Set exercise: Copy the part of the items that opens with the line containing "What do you see at coordinates (264, 881)" and closes with the line containing "click on Rodden21807", keeping every character unchanged and including both of those lines.

Items stored from a collection:
•••••

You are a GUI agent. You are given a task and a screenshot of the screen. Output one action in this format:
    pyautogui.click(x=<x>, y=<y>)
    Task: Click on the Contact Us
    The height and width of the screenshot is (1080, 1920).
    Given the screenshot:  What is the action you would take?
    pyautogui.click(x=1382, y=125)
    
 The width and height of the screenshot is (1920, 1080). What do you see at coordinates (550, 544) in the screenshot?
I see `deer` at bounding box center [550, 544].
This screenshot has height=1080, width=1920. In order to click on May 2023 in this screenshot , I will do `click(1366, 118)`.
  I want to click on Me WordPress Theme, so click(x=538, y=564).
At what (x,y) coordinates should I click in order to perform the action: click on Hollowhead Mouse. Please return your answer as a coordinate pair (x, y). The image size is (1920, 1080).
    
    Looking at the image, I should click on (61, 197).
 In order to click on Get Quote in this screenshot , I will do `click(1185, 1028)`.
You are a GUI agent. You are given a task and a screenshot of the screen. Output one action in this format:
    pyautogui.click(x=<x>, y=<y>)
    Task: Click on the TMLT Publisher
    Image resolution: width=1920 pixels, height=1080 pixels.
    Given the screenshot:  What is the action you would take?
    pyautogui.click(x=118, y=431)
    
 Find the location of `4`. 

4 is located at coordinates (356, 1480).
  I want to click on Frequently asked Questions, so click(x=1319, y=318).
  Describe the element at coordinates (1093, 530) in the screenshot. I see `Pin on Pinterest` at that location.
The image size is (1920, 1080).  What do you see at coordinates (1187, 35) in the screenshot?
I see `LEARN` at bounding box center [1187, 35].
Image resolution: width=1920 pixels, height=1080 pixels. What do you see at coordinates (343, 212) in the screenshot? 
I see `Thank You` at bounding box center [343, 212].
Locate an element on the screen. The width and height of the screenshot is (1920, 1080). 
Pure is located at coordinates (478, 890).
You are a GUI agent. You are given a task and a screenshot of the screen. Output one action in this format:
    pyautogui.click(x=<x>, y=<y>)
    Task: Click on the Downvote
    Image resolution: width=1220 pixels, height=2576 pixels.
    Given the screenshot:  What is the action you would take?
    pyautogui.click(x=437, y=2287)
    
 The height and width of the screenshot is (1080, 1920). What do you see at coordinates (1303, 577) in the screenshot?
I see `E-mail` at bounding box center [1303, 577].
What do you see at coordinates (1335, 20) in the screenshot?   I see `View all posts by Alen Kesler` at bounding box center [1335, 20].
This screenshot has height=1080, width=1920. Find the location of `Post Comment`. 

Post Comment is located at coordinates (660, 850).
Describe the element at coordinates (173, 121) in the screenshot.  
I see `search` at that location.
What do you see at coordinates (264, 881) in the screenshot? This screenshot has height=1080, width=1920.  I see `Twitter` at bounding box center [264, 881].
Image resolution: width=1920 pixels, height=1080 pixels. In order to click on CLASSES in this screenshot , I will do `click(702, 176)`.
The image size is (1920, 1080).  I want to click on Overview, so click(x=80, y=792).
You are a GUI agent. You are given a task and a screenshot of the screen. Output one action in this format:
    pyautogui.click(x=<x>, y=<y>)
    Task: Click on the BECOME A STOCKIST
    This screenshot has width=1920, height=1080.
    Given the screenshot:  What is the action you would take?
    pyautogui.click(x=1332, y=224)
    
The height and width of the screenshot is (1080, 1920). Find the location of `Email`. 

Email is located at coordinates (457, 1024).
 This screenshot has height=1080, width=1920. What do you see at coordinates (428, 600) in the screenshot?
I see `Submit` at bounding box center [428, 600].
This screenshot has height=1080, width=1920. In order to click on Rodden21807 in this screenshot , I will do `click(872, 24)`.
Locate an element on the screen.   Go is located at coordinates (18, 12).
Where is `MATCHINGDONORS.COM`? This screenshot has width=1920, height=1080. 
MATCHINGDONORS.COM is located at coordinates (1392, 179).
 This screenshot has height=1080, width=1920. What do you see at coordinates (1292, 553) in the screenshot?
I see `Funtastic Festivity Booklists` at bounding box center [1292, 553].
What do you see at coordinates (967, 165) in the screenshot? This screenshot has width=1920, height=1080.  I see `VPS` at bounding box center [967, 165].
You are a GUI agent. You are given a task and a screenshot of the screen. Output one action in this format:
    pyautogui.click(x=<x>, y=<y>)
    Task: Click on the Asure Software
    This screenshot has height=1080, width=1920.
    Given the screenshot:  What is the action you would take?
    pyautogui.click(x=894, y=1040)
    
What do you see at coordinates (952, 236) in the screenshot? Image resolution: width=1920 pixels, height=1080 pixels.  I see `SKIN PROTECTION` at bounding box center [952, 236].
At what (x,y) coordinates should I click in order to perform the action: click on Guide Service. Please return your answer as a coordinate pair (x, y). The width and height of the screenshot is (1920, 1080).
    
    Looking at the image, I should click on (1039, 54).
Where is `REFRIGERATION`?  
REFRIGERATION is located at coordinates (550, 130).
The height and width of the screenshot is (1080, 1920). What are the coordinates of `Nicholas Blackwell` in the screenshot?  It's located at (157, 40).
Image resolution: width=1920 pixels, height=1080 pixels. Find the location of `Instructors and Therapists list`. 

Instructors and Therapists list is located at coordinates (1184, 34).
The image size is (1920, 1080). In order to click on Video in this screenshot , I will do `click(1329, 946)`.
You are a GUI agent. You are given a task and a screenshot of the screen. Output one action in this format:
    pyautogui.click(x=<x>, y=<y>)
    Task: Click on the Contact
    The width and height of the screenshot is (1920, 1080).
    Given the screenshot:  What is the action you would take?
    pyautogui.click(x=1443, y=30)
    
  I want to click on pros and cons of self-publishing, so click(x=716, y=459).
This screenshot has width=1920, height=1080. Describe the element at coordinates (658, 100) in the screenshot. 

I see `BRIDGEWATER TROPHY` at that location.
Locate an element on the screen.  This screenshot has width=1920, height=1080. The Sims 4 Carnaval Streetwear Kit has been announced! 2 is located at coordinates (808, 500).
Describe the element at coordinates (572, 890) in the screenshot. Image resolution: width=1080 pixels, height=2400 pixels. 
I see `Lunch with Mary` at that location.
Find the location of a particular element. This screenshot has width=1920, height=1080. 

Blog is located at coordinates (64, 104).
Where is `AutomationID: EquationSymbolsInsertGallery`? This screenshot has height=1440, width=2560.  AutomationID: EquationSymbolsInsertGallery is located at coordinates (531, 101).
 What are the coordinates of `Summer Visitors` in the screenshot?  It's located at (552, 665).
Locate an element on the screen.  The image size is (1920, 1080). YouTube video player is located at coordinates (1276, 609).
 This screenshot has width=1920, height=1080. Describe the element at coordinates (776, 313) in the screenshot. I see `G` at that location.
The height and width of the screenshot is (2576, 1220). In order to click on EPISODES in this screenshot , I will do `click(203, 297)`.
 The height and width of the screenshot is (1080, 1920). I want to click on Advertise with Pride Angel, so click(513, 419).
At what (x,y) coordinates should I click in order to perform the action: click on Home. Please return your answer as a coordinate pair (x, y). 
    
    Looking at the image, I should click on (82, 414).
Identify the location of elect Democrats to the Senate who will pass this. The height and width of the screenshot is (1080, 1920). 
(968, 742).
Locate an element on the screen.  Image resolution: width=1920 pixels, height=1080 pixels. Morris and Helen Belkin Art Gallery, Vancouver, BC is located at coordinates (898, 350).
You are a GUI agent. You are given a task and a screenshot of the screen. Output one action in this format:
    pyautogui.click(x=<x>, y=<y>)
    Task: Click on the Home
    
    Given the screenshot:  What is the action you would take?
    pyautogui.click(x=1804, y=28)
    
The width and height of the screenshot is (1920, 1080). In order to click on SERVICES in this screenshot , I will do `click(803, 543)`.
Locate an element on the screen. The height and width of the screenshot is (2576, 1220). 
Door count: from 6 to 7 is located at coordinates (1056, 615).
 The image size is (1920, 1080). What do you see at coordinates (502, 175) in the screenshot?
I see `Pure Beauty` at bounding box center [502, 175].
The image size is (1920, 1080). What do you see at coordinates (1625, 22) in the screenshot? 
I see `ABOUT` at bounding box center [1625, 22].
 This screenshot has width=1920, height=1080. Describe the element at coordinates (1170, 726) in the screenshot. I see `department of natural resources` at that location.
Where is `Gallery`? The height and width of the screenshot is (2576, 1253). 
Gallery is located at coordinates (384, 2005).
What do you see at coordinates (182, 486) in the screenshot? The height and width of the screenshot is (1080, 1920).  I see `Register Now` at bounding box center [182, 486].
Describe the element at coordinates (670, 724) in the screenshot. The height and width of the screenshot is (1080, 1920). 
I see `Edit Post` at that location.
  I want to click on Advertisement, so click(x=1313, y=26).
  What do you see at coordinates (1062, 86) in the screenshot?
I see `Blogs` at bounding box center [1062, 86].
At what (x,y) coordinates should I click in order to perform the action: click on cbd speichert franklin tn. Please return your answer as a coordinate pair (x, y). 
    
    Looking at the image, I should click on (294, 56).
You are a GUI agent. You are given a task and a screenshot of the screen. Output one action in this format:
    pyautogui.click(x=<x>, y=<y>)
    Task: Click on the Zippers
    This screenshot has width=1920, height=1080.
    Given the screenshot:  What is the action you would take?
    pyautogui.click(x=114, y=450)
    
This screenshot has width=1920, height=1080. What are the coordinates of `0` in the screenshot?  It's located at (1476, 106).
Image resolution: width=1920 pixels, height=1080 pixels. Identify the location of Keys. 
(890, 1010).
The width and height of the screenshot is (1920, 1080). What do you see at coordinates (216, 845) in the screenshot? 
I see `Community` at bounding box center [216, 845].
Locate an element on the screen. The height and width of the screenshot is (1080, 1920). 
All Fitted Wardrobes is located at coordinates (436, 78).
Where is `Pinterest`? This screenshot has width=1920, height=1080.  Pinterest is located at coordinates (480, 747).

•••••

Written response:
What do you see at coordinates (264, 881) in the screenshot? This screenshot has height=1080, width=1920.  I see `Twitter` at bounding box center [264, 881].
Image resolution: width=1920 pixels, height=1080 pixels. In order to click on CLASSES in this screenshot , I will do `click(702, 176)`.
The image size is (1920, 1080).  I want to click on Overview, so click(x=80, y=792).
You are a GUI agent. You are given a task and a screenshot of the screen. Output one action in this format:
    pyautogui.click(x=<x>, y=<y>)
    Task: Click on the BECOME A STOCKIST
    This screenshot has width=1920, height=1080.
    Given the screenshot:  What is the action you would take?
    pyautogui.click(x=1332, y=224)
    
The height and width of the screenshot is (1080, 1920). Find the location of `Email`. 

Email is located at coordinates (457, 1024).
 This screenshot has height=1080, width=1920. What do you see at coordinates (428, 600) in the screenshot?
I see `Submit` at bounding box center [428, 600].
This screenshot has height=1080, width=1920. In order to click on Rodden21807 in this screenshot , I will do `click(872, 24)`.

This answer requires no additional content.